Language distinguishes us as humans. While other animals can learn words or calls to communicate, our unique ability to generate an endless array of expressions through a limited set of syntactic rules sets us apart.
A group of researchers, led by Angela Friederici from the Max Planck Institute for Human Cognitive and Brain Sciences (MPI CBS) in Leipzig, in collaboration with scientists from the Universities of Texas and Washington in the United States, has recently published a study in the journal PLOS Biology. Their research directly compared the region of the human brain responsible for language with the corresponding region in chimpanzees using MRI data.
Their findings indicate that the region responsible for syntactic processes in humans has experienced significant expansion in the left hemisphere. This expansion of Broca’s area in the brain throughout evolution may be the foundation of our ability to speak.
At the core of human linguistic capability lies the capacity to apply syntactic rules, determining how words come together to create phrases and sentences. In the human brain, the formation of syntactic structures relies on a sub-region within Broca’s area in the frontal lobe, specifically the inferior frontal cortex. Angela Friederici, Director at MPI CBS, along with Guillermo Gallardo from her team and colleagues from the United States, employed state-of-the-art MRI technology to meticulously map the neuroanatomical details of Broca’s region in both humans and chimpanzees.
Guillermo Gallardo, the lead author of the study, explains the researchers’ initial motivation: “Considering our close genetic and neuroanatomical resemblance to chimpanzees, the critical question was, ‘What biological factors underlie our significant differences in language ability?’ Broca’s area, a region shared with chimpanzees and responsible for syntax in the human brain, emerged as a promising candidate for closer examination.”
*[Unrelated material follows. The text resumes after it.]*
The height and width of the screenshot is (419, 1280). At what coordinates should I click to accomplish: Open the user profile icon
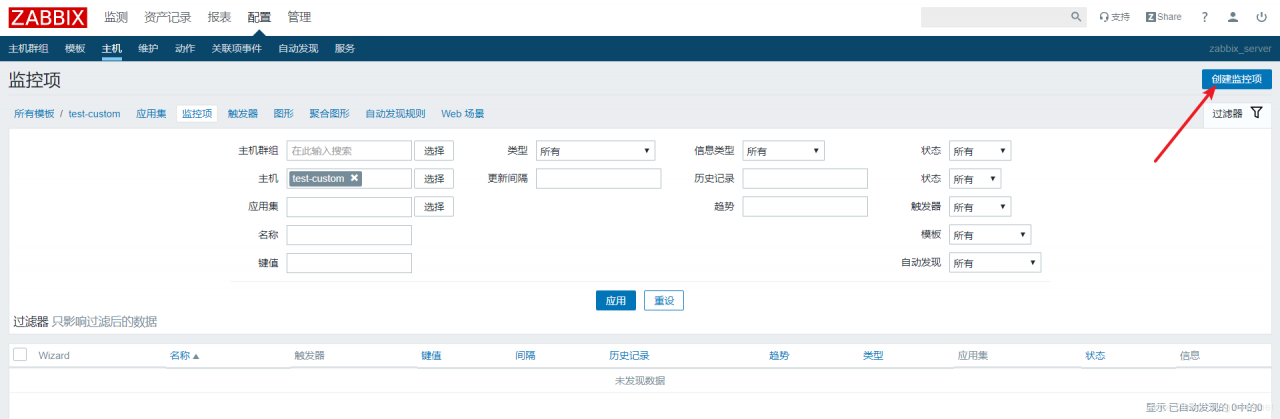point(1233,17)
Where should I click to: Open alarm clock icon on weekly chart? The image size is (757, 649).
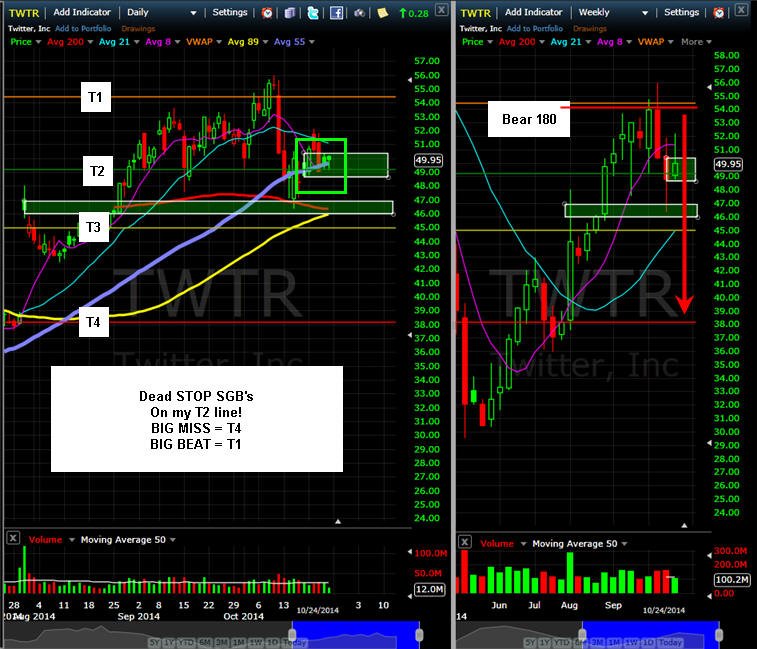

To unravel the mysteries of language formation, the researchers utilized advanced algorithms to precisely compare two regions characterized by their tissue composition, denoted as 44 and 45, encompassing Broca’s region in the left and right hemispheres of both human and chimpanzee brains.
Friederici concludes, “Our findings reveal that only area 44 in the left hemisphere expanded in humans compared to chimpanzees. Notably, this specific area is known to be responsible for syntactic processes in humans. We now hypothesize that, during evolution, the enlargement of a specific subpart of Broca’s region, namely brain area 44, may underlie the development of language abilities in humans.”